First of all, the matrix of partial derivatives is just the representation of the derivative in the canonical basis. Therefore, it is natural to see this representation: it presents a nice way to do calculations with the derivative.

Now, to respond your question about tensors...

Consider you have a differentiable function $f: \mathbb{R}^n \rightarrow \mathbb{R}$

The derivative at a point $x$ is a linear map from $\mathbb{R}^n \rightarrow \mathbb{R}$. Therefore, $Df: \mathbb{R}^n \rightarrow L(\mathbb{R}^n; \mathbb{R})$.

The first derivative $Df_x$ at a point $x$ is therefore simply a linear functional.

Now, the second derivative will then be $\displaystyle DDf: \mathbb{R}^n \rightarrow L(\mathbb{R}^n; L\left(\mathbb{R}^n;\mathbb{R})\right)$.

Therefore, the second derivative $D_xDf$ at point $x$ is an element of $L(\mathbb{R}^n; L\left(\mathbb{R}^n;\mathbb{R})\right)$.

But an element of such set has a natural interpretation as an element of $L(\mathbb{R}^n, \mathbb{R}^n; \mathbb{R})$ (the set of bilinear functionals).

We associate to an element $T$ of $L(\mathbb{R}^n; L\left(\mathbb{R}^n;\mathbb{R})\right)$ the bilinear functional $T'$ as follows:

$$T'(h_1,h_2)=(Th_1)h_2$$

Analogously, $D_xDDf$ can be seen as a $3$-linear functional and so on.

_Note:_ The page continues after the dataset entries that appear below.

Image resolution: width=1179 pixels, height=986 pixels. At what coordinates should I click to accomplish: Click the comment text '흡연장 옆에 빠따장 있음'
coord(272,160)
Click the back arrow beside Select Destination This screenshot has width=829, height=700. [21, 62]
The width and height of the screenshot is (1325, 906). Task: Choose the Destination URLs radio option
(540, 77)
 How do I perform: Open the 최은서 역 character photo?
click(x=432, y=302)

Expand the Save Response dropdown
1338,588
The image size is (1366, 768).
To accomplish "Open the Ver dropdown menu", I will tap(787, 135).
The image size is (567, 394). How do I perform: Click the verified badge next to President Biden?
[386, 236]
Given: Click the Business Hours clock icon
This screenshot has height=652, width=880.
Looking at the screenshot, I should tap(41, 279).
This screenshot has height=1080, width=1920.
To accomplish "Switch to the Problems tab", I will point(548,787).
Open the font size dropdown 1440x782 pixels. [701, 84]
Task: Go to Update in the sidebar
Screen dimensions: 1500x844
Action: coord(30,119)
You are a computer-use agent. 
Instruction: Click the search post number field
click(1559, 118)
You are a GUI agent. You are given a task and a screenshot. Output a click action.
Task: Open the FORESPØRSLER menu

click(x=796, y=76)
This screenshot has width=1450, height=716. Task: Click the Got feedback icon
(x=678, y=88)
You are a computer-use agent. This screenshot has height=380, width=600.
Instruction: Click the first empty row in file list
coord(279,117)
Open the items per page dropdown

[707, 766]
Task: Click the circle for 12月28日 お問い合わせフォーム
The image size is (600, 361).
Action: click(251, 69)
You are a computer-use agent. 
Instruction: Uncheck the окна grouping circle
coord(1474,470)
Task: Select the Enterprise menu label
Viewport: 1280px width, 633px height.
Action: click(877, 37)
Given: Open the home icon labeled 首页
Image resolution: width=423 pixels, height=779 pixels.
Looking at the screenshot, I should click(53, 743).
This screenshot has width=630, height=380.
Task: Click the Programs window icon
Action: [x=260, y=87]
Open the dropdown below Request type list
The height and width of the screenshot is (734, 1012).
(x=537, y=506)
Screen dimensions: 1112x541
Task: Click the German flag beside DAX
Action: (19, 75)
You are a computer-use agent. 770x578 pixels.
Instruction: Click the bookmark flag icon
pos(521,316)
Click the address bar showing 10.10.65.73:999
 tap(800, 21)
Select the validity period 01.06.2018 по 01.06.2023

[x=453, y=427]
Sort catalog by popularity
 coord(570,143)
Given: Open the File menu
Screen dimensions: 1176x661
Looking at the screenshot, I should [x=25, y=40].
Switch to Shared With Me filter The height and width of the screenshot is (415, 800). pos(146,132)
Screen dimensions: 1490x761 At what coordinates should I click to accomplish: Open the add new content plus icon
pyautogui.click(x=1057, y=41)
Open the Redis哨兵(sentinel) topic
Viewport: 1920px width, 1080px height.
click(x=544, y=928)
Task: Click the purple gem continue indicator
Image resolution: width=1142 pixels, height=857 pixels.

Now, a multilinear functional from a product of vector spaces can be identified with a linear functional from the tensor product of those spaces.

Therefore, $D_xD^{m-1}f$ can be identified with an element of $\left(\mathbb{R}^n \otimes ... \otimes \mathbb{R}^n\right)^*$ ($m$ times).

For finite-dimensional vector spaces, the dual of the tensor product is the tensor product of the dual, therefore:

$D_xD^{m-1}f$ can be seen as an element of $\left({\mathbb{R}^n}^* \otimes ... \otimes {\mathbb{R}^n}^*\right)$ ($m$ times).